• [DATA SUPPLIED]:
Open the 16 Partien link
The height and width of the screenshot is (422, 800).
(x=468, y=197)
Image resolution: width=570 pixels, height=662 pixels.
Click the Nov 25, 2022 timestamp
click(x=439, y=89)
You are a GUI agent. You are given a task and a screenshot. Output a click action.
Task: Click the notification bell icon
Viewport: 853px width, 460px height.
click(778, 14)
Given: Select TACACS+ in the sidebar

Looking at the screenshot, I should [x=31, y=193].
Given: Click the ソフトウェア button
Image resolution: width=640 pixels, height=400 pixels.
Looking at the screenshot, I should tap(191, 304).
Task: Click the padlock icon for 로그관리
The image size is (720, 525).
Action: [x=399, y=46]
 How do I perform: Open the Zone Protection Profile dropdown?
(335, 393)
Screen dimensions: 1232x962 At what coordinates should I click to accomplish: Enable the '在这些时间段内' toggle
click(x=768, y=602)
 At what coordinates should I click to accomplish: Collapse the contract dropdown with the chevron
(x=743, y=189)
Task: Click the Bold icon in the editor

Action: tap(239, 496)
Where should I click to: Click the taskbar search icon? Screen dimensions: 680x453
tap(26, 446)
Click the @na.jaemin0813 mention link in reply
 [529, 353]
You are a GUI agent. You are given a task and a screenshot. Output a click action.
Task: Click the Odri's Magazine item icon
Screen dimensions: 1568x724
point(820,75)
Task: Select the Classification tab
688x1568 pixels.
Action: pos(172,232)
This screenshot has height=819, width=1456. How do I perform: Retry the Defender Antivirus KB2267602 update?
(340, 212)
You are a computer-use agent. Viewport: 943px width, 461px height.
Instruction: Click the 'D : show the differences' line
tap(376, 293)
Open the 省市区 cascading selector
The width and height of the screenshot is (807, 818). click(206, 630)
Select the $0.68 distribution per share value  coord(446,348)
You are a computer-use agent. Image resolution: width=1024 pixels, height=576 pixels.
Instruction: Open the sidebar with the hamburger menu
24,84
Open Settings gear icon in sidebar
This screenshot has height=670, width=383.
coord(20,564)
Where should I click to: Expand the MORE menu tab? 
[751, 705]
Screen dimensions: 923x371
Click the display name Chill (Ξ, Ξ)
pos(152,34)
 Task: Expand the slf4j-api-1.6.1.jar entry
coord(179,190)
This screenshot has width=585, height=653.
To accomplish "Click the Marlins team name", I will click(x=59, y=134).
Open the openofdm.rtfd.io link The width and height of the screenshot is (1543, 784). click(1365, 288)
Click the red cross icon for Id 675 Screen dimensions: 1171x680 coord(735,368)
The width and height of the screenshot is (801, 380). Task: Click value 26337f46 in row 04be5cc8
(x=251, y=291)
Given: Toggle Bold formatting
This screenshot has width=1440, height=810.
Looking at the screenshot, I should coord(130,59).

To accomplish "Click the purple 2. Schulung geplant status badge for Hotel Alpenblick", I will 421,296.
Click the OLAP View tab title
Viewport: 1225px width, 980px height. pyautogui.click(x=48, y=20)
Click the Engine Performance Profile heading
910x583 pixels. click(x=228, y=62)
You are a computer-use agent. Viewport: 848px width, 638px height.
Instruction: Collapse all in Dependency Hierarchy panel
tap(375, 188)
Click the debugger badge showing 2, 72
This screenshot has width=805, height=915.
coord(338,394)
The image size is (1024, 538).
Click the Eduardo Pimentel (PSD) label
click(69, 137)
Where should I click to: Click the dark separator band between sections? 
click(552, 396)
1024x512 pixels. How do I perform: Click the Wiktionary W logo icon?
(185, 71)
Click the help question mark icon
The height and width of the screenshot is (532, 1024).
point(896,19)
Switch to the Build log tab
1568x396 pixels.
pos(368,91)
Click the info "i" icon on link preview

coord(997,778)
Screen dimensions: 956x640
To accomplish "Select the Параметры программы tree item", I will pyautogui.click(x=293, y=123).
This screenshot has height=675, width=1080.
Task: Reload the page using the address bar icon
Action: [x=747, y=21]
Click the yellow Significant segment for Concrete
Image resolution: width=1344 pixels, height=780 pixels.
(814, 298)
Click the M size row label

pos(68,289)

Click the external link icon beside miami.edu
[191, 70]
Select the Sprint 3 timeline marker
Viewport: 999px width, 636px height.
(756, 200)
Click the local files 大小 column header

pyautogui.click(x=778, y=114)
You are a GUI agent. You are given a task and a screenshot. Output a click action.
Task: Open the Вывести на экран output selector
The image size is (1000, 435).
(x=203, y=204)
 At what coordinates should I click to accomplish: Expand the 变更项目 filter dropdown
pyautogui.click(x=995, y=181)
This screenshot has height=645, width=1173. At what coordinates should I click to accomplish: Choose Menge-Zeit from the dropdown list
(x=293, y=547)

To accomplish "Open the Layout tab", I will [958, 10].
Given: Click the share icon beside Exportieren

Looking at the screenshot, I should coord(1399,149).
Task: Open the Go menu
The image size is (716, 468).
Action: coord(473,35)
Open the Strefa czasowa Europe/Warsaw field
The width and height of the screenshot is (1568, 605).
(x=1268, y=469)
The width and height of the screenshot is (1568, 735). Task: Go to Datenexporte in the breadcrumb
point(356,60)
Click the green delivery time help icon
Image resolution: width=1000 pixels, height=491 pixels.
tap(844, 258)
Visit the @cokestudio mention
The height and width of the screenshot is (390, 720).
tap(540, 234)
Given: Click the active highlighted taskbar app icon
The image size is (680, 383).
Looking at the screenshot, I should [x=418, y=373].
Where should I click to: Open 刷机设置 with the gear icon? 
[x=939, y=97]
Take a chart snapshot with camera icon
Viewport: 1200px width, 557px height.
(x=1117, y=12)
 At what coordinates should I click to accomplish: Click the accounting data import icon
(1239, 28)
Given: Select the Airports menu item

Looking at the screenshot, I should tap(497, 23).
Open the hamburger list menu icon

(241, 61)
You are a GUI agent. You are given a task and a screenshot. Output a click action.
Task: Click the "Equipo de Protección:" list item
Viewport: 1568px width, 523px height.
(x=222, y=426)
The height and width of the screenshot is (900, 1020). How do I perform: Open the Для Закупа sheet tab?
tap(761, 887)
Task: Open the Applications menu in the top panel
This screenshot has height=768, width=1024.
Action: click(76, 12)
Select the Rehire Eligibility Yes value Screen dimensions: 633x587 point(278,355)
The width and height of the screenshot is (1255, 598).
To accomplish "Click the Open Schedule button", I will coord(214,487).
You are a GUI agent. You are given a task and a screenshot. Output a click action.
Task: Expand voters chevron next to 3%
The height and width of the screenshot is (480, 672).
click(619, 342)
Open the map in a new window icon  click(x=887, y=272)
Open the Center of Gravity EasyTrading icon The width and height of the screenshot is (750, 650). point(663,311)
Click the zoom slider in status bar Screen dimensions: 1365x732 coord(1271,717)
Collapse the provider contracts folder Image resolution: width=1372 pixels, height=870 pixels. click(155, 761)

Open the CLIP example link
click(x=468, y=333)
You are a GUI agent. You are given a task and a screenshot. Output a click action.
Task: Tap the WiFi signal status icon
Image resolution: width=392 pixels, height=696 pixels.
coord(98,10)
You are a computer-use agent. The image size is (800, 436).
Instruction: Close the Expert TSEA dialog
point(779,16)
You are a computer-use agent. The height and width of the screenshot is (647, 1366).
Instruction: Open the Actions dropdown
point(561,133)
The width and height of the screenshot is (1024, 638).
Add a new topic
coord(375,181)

• [EXERCISE PROMPT]:
Extract, from the material above, each line holding the word "computer".

• [SOLUTION TO THIS PROBLEM]:
You are a computer-use agent. Viewport: 943px width, 461px height.
You are a computer-use agent. Image resolution: width=1024 pixels, height=576 pixels.
You are a computer-use agent. Viewport: 848px width, 638px height.
You are a computer-use agent. The image size is (800, 436).
You are a computer-use agent. The height and width of the screenshot is (647, 1366).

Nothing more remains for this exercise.